Job Centre
The DWP said one in six of all referrals who had spent sufficient time on the programme to do so, achieved a Job Outcome payment – culminating in 207,950 payments overall Reuters

More than 200,000 people on the government's controversial Work Programme have returned to the Job Centre to find employment, according to official figures.

The scheme, which is part of a number of welfare to work reforms the government has introduced aimed at getting unemployed people into sustained work, uses private and public companies to find work for benefit claimants who have been unemployed for at least one year.

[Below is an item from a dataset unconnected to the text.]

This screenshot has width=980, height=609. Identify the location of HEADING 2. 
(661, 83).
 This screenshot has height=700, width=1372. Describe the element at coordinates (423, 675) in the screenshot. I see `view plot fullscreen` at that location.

But the Department for Work and Pensions revealed 219,000 individuals – of the 1.41 million people who have been referred to the scheme - have returned to Jobcentre Plus after completing 104 weeks on the programme between June 2011 and the end of September 2013.

Rachel Reeves MP, Labour's Shadow Work and Pensions Secretary, slammed the programme for its results.

"These new figures show David Cameron's flagship Work Programme is still failing. It's astonishing that people who use the Work Programme are more likely to return to Jobcentre Plus than find work," Reeves said.

But the figures also found around one in six of all referrals who had spent sufficient time on the programme to do so, achieved a Job Outcome payment – culminating in 207,950 payments overall.

The DWP said two thirds of those are still in employment at the end of September.

In addition, the government said 1.39 million sustainment payments were made to providers for 188,000 participants, but only 22,000 claimants have stayed in sustained employment long enough to qualify for the maximum number of sustainment payments possible on the scheme.

The Employment Related Services Association, the sector body for the welfare to work industry, welcomed the data and claimed it suggested long term unemployed jobseekers are increasingly going into sustained employment on the Work Programme.

"The Work Programme is increasingly helping the long term unemployed into sustained work, thus transforming their lives and those of their families," said Kirsty McHugh, ERSA chief executive.

She added: "Performance levels for those on Employment and Support Allowance however remain depressed by the inclusion on the scheme last November of jobseekers found by their Work Capability Assessment to be around 12 months away from work."

DWP had not responded to a request for comment at the time of publication.